“É o início de um longo e penoso caminho”

Numa carta aberta aos seus compatriotas, um académico cipriota apelou a estes últimos que fossem patriotas e que arregaçassem as mangas para resgatar eles próprios o sistema bancário e virar o mais rapidamente possível a página do plano de ajuda negociado a 25 de março em Bruxelas.

Publicado em 25 Março 2013 às 16:31

Sinto, agora mais do que nunca, a necessidade de escrever um pouco para expressar os meus sentimentos, para tentar recuperar a dignidade deste povo, destruída pela imposição de medidas inadmissíveis pelos nossos parceiros da União Europeia (UE).

Hoje, milhares de pessoas acordaram e, em vez de se preocuparem com as suas tarefas domésticas, sentiram um enorme vazio porque o seu país, Chipre, deixou de existir.

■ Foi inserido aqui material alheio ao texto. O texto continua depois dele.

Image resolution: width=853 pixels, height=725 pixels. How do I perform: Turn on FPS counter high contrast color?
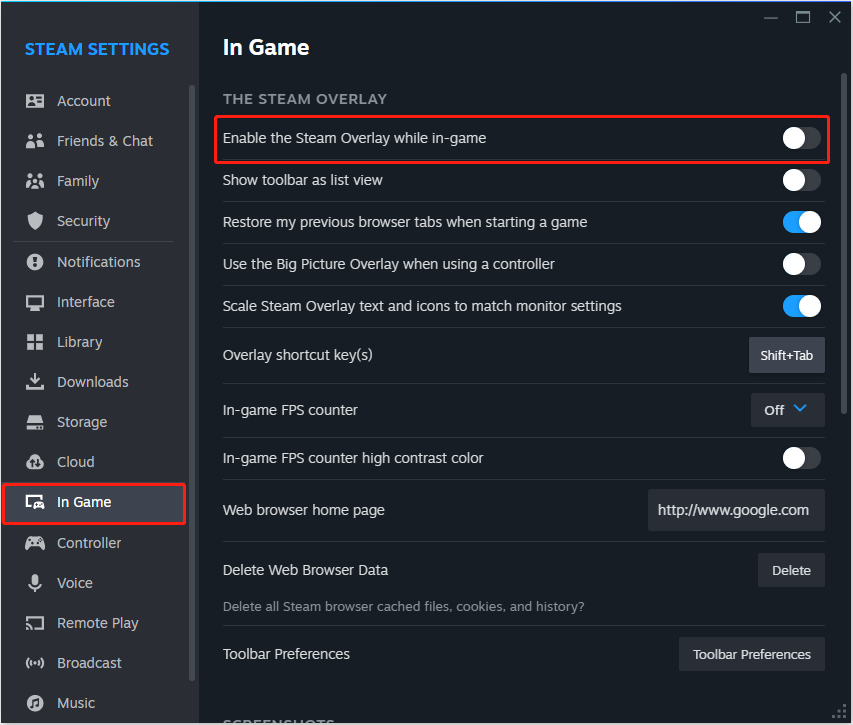point(801,458)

A nossa ilha desapareceu algumas semanas antes da Páscoa, no início da Quaresma, ao aceitar as exigências da troika (FMI, UE e BCE). Sinto desgosto, vergonha e desilusão. O que é feito do nosso orgulho, da nossa dignidade e da nossa força de oposição?

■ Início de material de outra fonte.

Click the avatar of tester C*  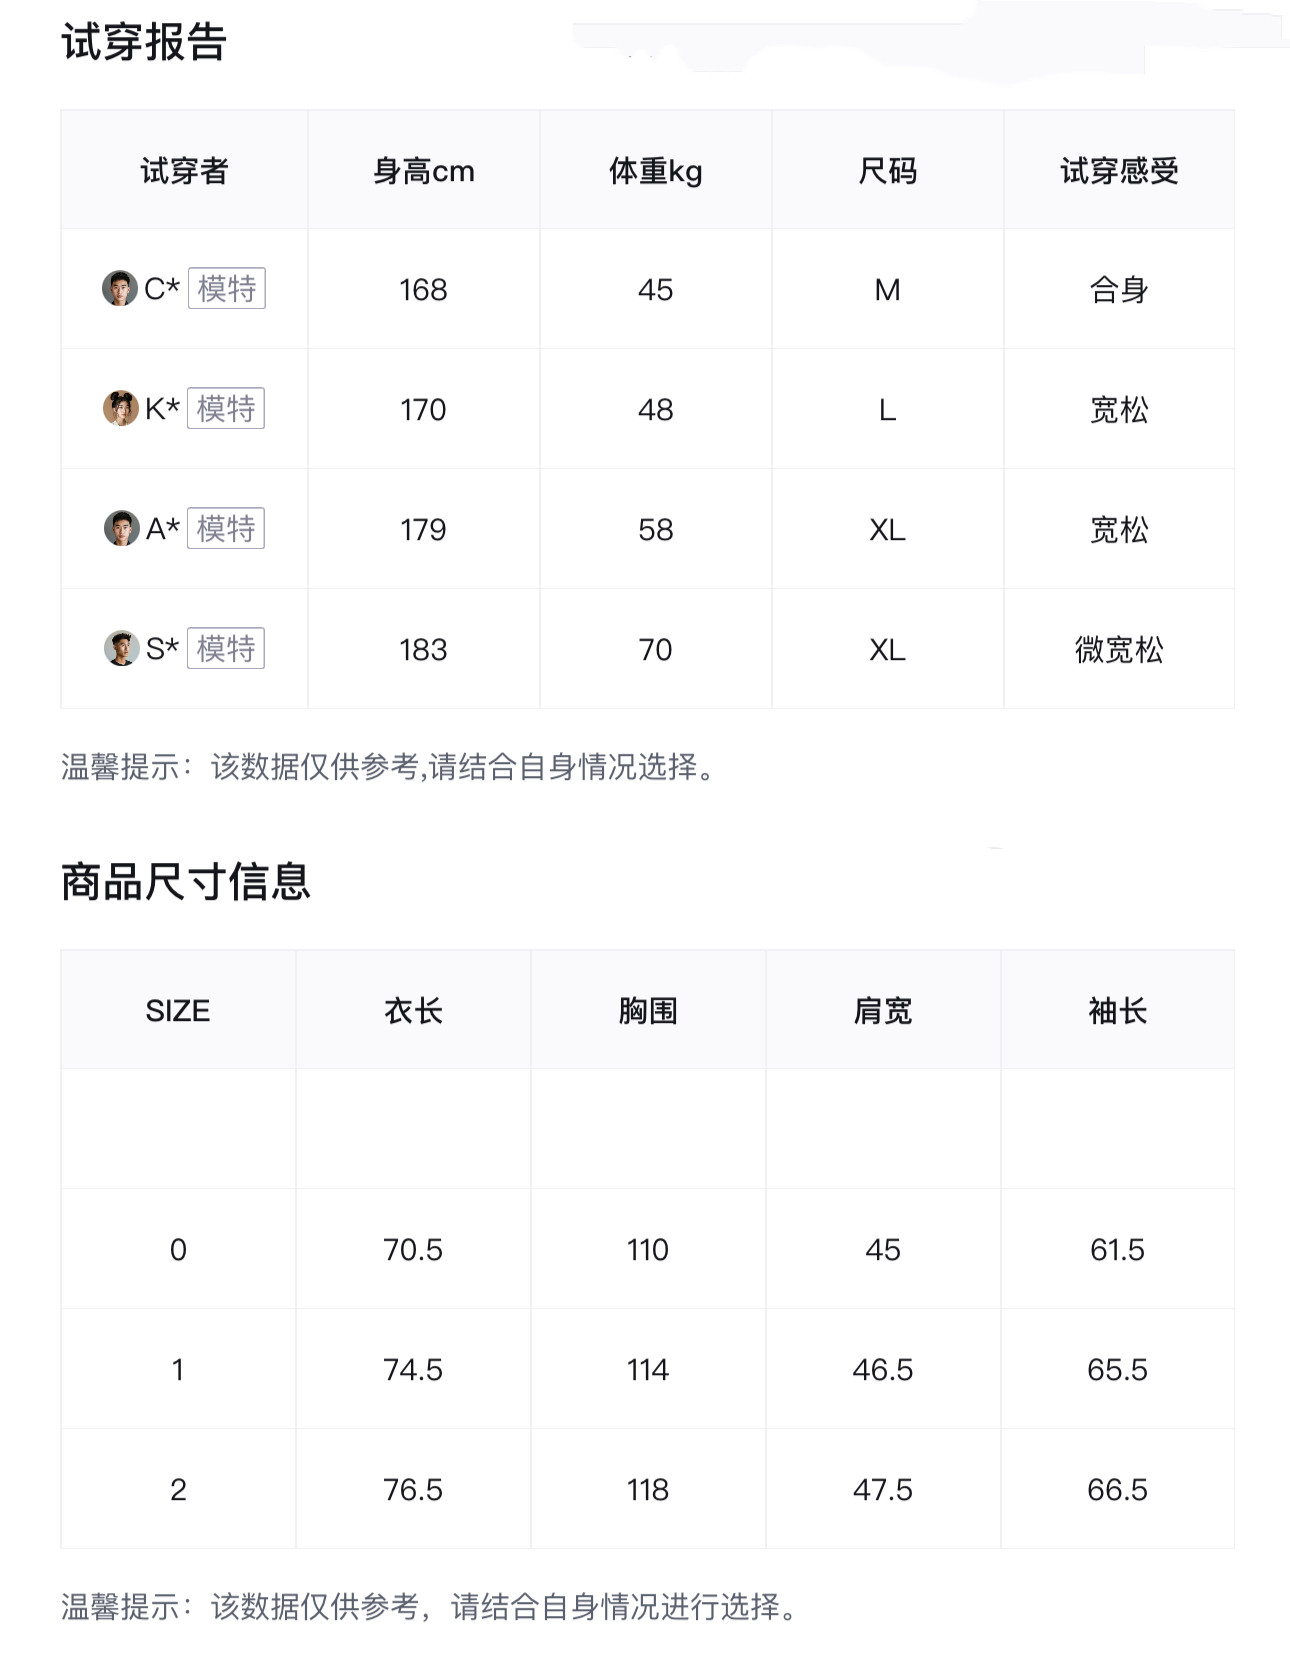click(119, 288)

Na verdade, somos os principais culpados pela situação em que o nosso país se encontra. Somos responsáveis por toda esta confusão, porque entregámos a gestão dos nossos problemas à troika e aos tecnocratas do Eurogrupo. A destruição do sistema bancário vai fazer desaparecer o nosso Estado. As pessoas vão ficar sem emprego e todos os sacrifícios que fizeram para terem uma vida melhor terão sido em vão. As suas reformas terão o mesmo destino do que os depósitos, sendo taxadas pelos nossos “amigos” europeus. Com amigos destes, quem precisa de inimigos?

Alma helénica a ferver

Que futuro têm esses empregados que ficam sem emprego e cujo salário é feito refém pelas dívidas. A maioria receberá agradecimentos sem qualquer indemnização. O que acontecerá aos bancos? São muitas as perguntas sem resposta. Estamos a ficar sem forças, cansados de esperar que outros decidam por nós o nosso futuro.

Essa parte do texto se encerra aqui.